BACKGROUND OF THE INVENTION

There are number of three-dimensional (3D) camera applications for Augmented Reality (AR) and Mixed Reality (MR) products. In these products, it is becoming more desirable to be able to modify digital content in real time for different users. One example of such digital content is text that occurs in natural scenes.
Natural scene text can appear in a variety of ways (e.g. billboards, product labels, signs), and can contain a variety of information, from commercials, to container contents, to directions and locations, to building or location identification, among others. In AR and MR situations, users may focus promptly on such information, to see if it is helpful or can be used for the scenario(s) in which the users are participating.
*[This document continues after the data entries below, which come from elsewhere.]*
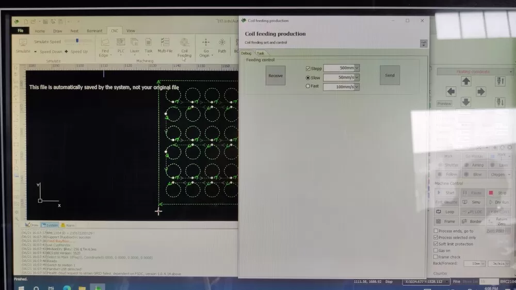Open the 100mm/s fast speed dropdown
516x290 pixels.
tap(357, 87)
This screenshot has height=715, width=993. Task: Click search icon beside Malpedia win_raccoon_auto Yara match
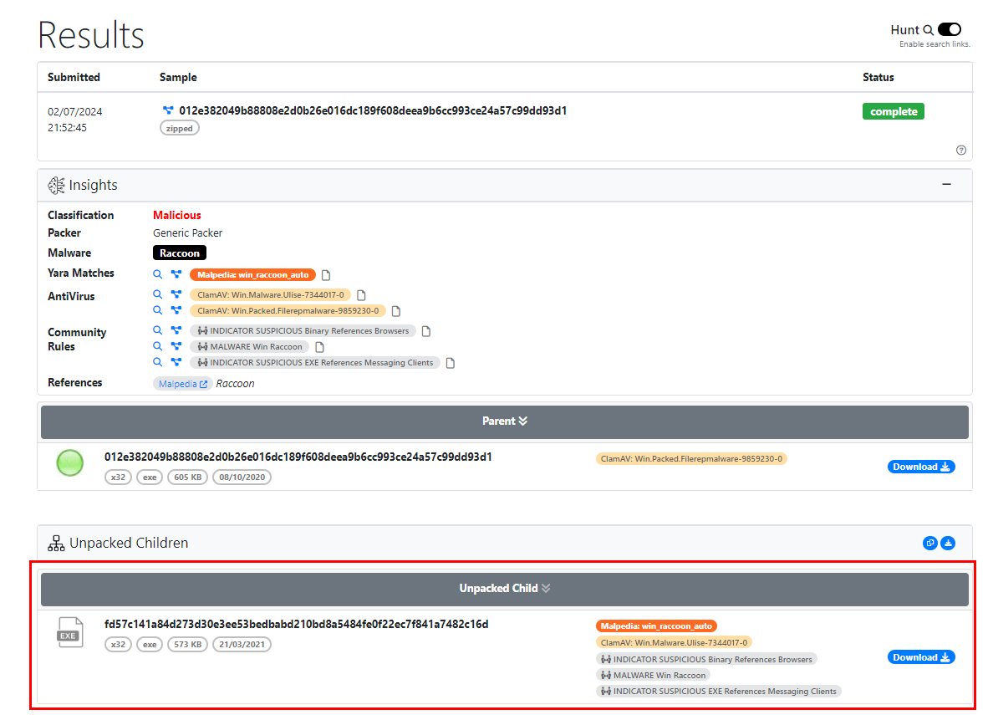point(158,274)
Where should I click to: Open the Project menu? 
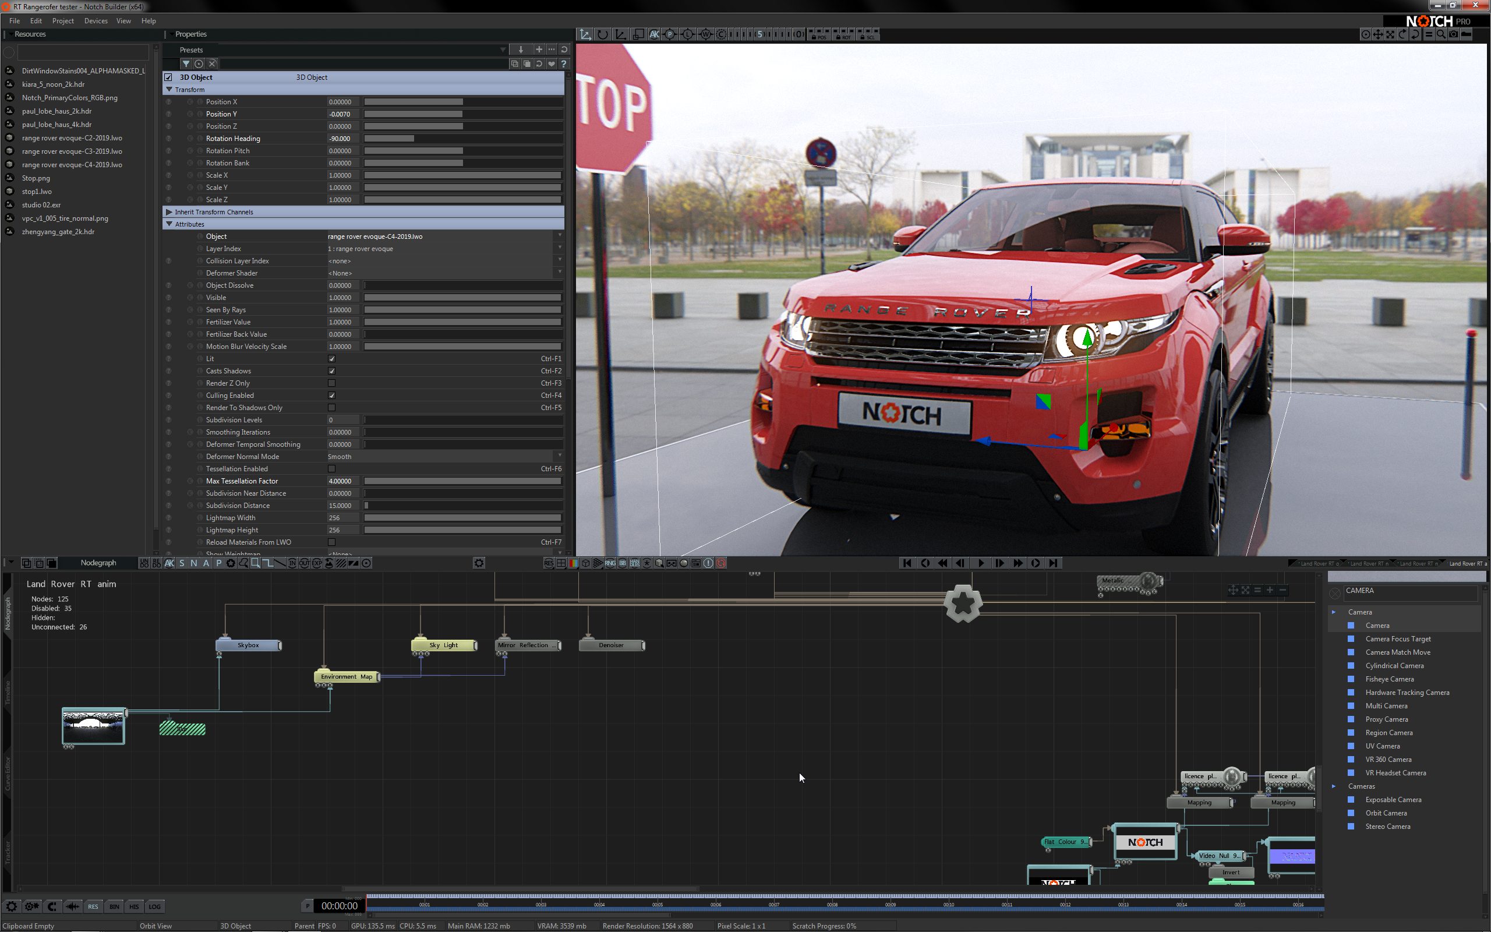coord(63,21)
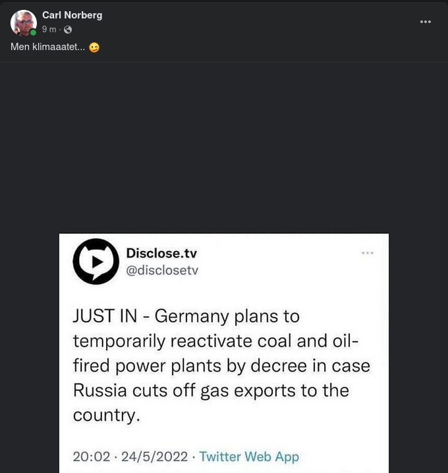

However, merely adding information can be difficult and confusing for users.
It would be desirable to provide natural scene text in a manner that is easy for users to assimilate.

SUMMARY OF THE INVENTION

Aspects of the invention manipulate and replace the text contents in a natural scene without disrupting the scene. As an example, according to an embodiment a three-dimensional (3D) camera may pick up information on an irregular surface (in an embodiment, a curved surface). An Optical Character Recognition (OCR) engine may capture text from that information and digitize the text, for later translation, transliteration, or conversion into another digital form, for example, in a different language. When the converted or translated text is substituted for the existing text in the natural scene, a user can have a more natural real time experience.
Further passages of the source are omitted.